Again, I think our defaults for qemu:///embed should be consistent and conservative: instead of having developers opt out of using network:///system, they should have to opt in before global resources are involved. If we don't do that, I'm afraid developers will lose trust in the whole qemu:///embed idea. Speaking from my own experience, I was certainly surprised when I accidentally realized my qemu:///embed VMs were showing up in the output of machinectl, and now I'm kinda wondering how many other ways the application I'm working on, for which the use of libvirt is just an implementation detail, is poking at the system without my knowledge... -- Andrea Bolognani / Red Hat / Virtualization

Daniel P. Berrangé

6:04 p.m.

On Mon, Mar 09, 2020 at 06:09:13PM +0100, Andrea Bolognani wrote:

...

On Fri, 2020-03-06 at 17:49 +0000, Daniel P. Berrangé wrote: > On Fri, Mar 06, 2020 at 06:24:15PM +0100, Andrea Bolognani wrote: > > * it does, however, show up in the output of 'machinectl', with > > class=vm and service=libvirt-qemu; > > This is bad. It is one of the gaps we need to deal with. > > A long while back I proposed a domain XML option for this: > > https://www.redhat.com/archives/libvir-list/2017-December/msg00729.html > > <resource register="none|direct|machined|systemd"/> > > The "none" case meant inherit the cgroups placement of the parent > libvirtd (or now the app using the embedded driver), and would be > a reasonable default for the embedded case. Agreed. In my case I'll want to use "direct" instead, but "none" would indeed be a sane default for the embedded driver.

Yes, "none" makes sense for the emedded driver, as QEMU is intended to be able to inherit process execution context from the calling application. IOW, we must inherit cgroups placement, and not create things under /machine.slice by default.

...

Aside: instead of a per-VM setting, would it make sense for this to be a connection-level setting? That way, even on traditional libvirt deployments, the hypervisor admin could eg. opt out of machinectl registration if they so desire; at the same time, you'd avoid the situation where most VMs are confined using CGroups but a few are not, which is probably not a desirable scenario.

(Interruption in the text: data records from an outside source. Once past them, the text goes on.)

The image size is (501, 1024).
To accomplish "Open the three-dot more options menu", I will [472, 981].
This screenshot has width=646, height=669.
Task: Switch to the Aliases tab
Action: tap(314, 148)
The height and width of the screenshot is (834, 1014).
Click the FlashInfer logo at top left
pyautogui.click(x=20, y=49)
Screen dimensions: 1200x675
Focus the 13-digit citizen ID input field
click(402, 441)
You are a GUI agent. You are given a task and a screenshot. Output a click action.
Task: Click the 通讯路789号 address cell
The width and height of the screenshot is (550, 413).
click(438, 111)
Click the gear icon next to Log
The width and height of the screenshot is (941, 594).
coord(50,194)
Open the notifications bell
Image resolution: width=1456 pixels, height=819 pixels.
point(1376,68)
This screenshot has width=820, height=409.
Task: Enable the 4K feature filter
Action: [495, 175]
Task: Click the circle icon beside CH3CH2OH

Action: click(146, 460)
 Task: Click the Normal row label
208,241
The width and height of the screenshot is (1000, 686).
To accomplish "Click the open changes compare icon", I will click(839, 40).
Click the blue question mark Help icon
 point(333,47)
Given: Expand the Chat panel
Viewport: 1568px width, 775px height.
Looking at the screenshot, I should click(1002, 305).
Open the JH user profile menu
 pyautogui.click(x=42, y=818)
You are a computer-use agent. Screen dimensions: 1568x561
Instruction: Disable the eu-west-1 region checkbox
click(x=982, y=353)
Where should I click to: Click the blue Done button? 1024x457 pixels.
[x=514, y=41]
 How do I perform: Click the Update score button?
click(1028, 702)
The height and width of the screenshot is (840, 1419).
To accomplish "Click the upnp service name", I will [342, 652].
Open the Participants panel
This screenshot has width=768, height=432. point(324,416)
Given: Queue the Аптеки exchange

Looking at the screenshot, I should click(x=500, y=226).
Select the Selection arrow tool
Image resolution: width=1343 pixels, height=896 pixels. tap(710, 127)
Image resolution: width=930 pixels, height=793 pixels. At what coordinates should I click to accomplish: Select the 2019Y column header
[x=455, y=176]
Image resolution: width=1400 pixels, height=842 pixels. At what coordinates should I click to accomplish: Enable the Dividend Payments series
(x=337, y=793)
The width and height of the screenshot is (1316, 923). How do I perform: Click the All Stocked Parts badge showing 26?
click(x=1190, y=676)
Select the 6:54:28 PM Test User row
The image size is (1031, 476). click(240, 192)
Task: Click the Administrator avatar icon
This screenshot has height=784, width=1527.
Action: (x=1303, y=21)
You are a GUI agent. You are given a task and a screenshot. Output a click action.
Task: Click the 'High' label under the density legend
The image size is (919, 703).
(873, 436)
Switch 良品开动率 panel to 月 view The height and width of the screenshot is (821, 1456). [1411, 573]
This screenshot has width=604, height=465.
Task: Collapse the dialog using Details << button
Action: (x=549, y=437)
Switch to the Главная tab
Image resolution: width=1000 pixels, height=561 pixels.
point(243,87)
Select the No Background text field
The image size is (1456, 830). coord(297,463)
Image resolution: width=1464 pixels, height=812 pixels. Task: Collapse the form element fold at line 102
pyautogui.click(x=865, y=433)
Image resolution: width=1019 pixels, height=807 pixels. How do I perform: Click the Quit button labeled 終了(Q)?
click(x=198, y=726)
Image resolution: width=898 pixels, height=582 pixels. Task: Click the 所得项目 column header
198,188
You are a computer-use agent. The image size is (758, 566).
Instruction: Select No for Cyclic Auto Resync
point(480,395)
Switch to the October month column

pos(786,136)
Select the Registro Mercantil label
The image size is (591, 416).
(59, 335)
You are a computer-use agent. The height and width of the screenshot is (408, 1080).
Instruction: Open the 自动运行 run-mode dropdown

Yes, functionally it would work fine as a connection level setting too, though this hides the behaviour from the anyone looking at the guest config. We've previously punted quite a few things to the qemu.conf because we didn't want to go through process of representing them in the domain XML. This was OK when the qemu.conf settings were something done once at host deployment time. With the embedded driver, I think this is not so desirable, as means to get the configuration they want from a VM, they need to deal with two distinct config files. The ideal would be that everything that is commonly needed can be achieved solely in the domain XML, and I think resource control backend is one such common tunable.

...

> For the other cases, we certainly need to do something to ensure > uniqueness. This is possibly as simple as including a fixed > prefix like "qemu-$PID" where $PID is the app embedding the > driver. That said, we support closing the app, and re-starting > using the same embedded driver directory, which would change > PID. Right now we're already doing qemu-$domid-$domname where I'm not entirely sure how much $domid actually buys us.

IIRC $domid was a hack because at one time we had problems with systemd not cleaning up the transient scope when QEMU was killed. This would prevent libvirt starting the guest again thereafter. I can't remember now if this was a bug we fixed in systemd or libvirt or both or neither.

...

I think machine ids need to be unique per host, not per service, which is kind of a bummer because the obvious choice would be to generate a service name based on the embedded root... Michal already suggested another solution, perhaps that one is more viable.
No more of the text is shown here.